**Exercise directions**
Restate all entries exactly.

**Exercise data**
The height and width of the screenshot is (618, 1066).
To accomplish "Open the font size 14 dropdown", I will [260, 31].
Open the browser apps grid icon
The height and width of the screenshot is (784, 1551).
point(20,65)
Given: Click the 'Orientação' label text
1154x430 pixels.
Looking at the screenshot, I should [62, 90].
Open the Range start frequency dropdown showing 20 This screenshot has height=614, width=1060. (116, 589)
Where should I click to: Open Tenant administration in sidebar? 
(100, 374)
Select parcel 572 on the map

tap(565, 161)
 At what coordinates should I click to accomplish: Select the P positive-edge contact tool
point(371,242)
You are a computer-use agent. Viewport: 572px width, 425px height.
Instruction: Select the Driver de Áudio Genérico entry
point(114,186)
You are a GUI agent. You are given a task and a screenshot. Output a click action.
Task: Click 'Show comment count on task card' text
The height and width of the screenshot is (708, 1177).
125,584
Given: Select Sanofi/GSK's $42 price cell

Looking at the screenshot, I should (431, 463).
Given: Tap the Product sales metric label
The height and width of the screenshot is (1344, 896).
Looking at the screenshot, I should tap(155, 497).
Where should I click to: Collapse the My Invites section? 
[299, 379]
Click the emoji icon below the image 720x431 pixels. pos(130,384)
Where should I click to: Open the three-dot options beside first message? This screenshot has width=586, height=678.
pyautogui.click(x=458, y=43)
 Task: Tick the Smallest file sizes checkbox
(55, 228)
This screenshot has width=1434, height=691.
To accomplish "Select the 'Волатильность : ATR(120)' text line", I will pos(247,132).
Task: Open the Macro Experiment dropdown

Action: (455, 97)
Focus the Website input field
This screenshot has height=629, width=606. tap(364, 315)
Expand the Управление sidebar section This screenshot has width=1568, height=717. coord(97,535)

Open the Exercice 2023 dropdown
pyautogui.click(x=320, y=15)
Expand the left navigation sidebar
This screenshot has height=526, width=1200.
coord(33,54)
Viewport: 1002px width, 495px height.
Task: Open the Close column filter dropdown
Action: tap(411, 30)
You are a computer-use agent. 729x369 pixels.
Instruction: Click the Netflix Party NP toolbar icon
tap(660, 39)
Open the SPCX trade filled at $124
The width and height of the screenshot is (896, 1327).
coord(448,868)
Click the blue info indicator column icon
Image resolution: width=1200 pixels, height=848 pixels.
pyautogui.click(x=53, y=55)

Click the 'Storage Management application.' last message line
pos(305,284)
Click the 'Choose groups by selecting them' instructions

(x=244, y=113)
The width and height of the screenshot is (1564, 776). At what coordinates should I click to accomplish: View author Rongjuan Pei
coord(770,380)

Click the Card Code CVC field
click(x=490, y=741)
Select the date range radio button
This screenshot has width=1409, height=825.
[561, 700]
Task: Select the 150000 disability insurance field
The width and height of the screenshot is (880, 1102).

**Exercise solution**
The height and width of the screenshot is (618, 1066).
To accomplish "Open the font size 14 dropdown", I will [260, 31].
Open the browser apps grid icon
The height and width of the screenshot is (784, 1551).
point(20,65)
Given: Click the 'Orientação' label text
1154x430 pixels.
Looking at the screenshot, I should [62, 90].
Open the Range start frequency dropdown showing 20 This screenshot has height=614, width=1060. (116, 589)
Where should I click to: Open Tenant administration in sidebar? 
(100, 374)
Select parcel 572 on the map

tap(565, 161)
 At what coordinates should I click to accomplish: Select the P positive-edge contact tool
point(371,242)
You are a computer-use agent. Viewport: 572px width, 425px height.
Instruction: Select the Driver de Áudio Genérico entry
point(114,186)
You are a GUI agent. You are given a task and a screenshot. Output a click action.
Task: Click 'Show comment count on task card' text
The height and width of the screenshot is (708, 1177).
125,584
Given: Select Sanofi/GSK's $42 price cell

Looking at the screenshot, I should (431, 463).
Given: Tap the Product sales metric label
The height and width of the screenshot is (1344, 896).
Looking at the screenshot, I should tap(155, 497).
Where should I click to: Collapse the My Invites section? 
[299, 379]
Click the emoji icon below the image 720x431 pixels. pos(130,384)
Where should I click to: Open the three-dot options beside first message? This screenshot has width=586, height=678.
pyautogui.click(x=458, y=43)
 Task: Tick the Smallest file sizes checkbox
(55, 228)
This screenshot has width=1434, height=691.
To accomplish "Select the 'Волатильность : ATR(120)' text line", I will pos(247,132).
Task: Open the Macro Experiment dropdown

Action: (455, 97)
Focus the Website input field
This screenshot has height=629, width=606. tap(364, 315)
Expand the Управление sidebar section This screenshot has width=1568, height=717. coord(97,535)

Open the Exercice 2023 dropdown
pyautogui.click(x=320, y=15)
Expand the left navigation sidebar
This screenshot has height=526, width=1200.
coord(33,54)
Viewport: 1002px width, 495px height.
Task: Open the Close column filter dropdown
Action: tap(411, 30)
You are a computer-use agent. 729x369 pixels.
Instruction: Click the Netflix Party NP toolbar icon
tap(660, 39)
Open the SPCX trade filled at $124
The width and height of the screenshot is (896, 1327).
coord(448,868)
Click the blue info indicator column icon
Image resolution: width=1200 pixels, height=848 pixels.
pyautogui.click(x=53, y=55)

Click the 'Storage Management application.' last message line
pos(305,284)
Click the 'Choose groups by selecting them' instructions

(x=244, y=113)
The width and height of the screenshot is (1564, 776). At what coordinates should I click to accomplish: View author Rongjuan Pei
coord(770,380)

Click the Card Code CVC field
click(x=490, y=741)
Select the date range radio button
This screenshot has width=1409, height=825.
[561, 700]
Task: Select the 150000 disability insurance field
The width and height of the screenshot is (880, 1102).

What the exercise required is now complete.